Le reste suit : 77 films, 21 téléfilms et 10 pièces de théâtre. Le moins qu’on puisse prétendre est qu’elle touche à tout, gambadant allègrement du théâtre d’auteur à celui de boulevard, de metteurs en scène artistes aux artisans de talent. C’est principalement en ce genre qu’elle excelle. Le flamboyant La Bataille de Marathon (1959), de Jacques Tourneur, sans oublier le réjouissant Furia à Bahia pour OSS 117 (1965), d’André Hunebelle, où elle fait tourner la tête de ce cher Hubert Bonnisseur de La Bath, agent secret français ayant précédé un certain James Bond, à la fois sur papier et grand écran.
C’est le même André Hunebelle qui lui donne un autre de ses rôles les plus marquants, la délicieuse Hélène, dans la fantabuleuse trilogie des Fantomas, où elle parvient – qui l’eût cru ? – à s’imposer face à ces deux monstres sacrés qu’étaient alors Louis de Funès et Jean Marais. Dans un semblable registre, Bernard Borderie lui offre le rôle de Milady dans une autre trilogie consacrée aux mousquetaires d’Alexandre Dumas. Petite erreur de distribution : Mylène Demongeot n’est guère convaincante en aristocrate manipulatrice. Le rôle de l’accorte et piquante lingère Constance Bonacieux lui aurait sûrement mieux convenu. Trop tard et tant pis. Notons que l’un de ses derniers rôles, qui lui valut un regain de célébrité tardive, elle le doit à Fabien Onteniente et son Camping (2006). Elle vient de dépasser les 70 printemps, mais demeure belle comme jamais, tout en demeurant au sommet de son art, poignante qu’elle se dévoile en Laurette Pic, épouse de son Jacky de mari, inoubliable Claude Brasseur en vieux schnock atrabilaire. Le film est un triomphe public. Et, au-delà de la simple comédie, il n’est pas interdit d’y voir une anticipation de cette France périphérique en vacances, pas loin de passer du jaune du pastis à celui des gilets. Rien que pour ça, on lui pardonnera d’avoir figuré sur la liste de Bernard Tapie aux élections régionales de 1992.
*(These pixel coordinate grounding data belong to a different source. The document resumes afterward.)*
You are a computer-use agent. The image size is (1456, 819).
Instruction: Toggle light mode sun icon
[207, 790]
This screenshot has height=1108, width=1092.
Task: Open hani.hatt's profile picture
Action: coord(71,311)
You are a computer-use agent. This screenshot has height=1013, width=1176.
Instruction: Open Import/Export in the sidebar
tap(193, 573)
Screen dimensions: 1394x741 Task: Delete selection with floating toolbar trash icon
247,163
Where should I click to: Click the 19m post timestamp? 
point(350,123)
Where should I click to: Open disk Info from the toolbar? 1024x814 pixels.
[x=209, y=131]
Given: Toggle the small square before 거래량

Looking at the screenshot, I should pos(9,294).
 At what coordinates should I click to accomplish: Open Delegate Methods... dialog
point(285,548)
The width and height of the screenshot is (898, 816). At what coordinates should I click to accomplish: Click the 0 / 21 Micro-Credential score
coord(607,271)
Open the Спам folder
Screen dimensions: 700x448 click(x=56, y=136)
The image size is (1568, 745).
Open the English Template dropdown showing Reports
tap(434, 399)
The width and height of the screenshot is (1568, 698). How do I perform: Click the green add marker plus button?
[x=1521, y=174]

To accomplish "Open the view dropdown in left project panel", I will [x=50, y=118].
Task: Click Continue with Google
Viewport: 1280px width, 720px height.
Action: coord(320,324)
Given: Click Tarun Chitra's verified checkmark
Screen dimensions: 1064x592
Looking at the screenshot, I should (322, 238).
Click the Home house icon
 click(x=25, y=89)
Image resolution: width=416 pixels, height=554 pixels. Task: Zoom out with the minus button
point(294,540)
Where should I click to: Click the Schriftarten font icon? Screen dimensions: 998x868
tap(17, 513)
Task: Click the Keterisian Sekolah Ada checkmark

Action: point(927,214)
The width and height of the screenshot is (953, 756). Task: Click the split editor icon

Pour la petite Histoire, Michel Marmin, ancien critique cinématographique du Figaro et de Valeurs actuelles, nous confie, en ce triste jour : « L’écrivain de romans policiers Léo Malet était fou d’elle… Dans son Journal secret (et posthume), que j’ai édité au Fleuve noir avec Francis Lacassin, il raconte un rêve érotique dont elle était l’héroïne (et lui le bénéficiaire). L’éditeur nous l’a fait retirer de peur de représailles judiciaires, non de sa part, mais de celle de Marc Simenon, son époux. Quelle andouille… » Il est vrai que le fils de Georges Simenon demeura à jamais le grand amour de sa vie, malgré trente années de vie commune assez peu… commune.
On parie que Mylène Demongeot est partie le rejoindre là-haut ? Oui, mais nous voilà désormais bien seuls.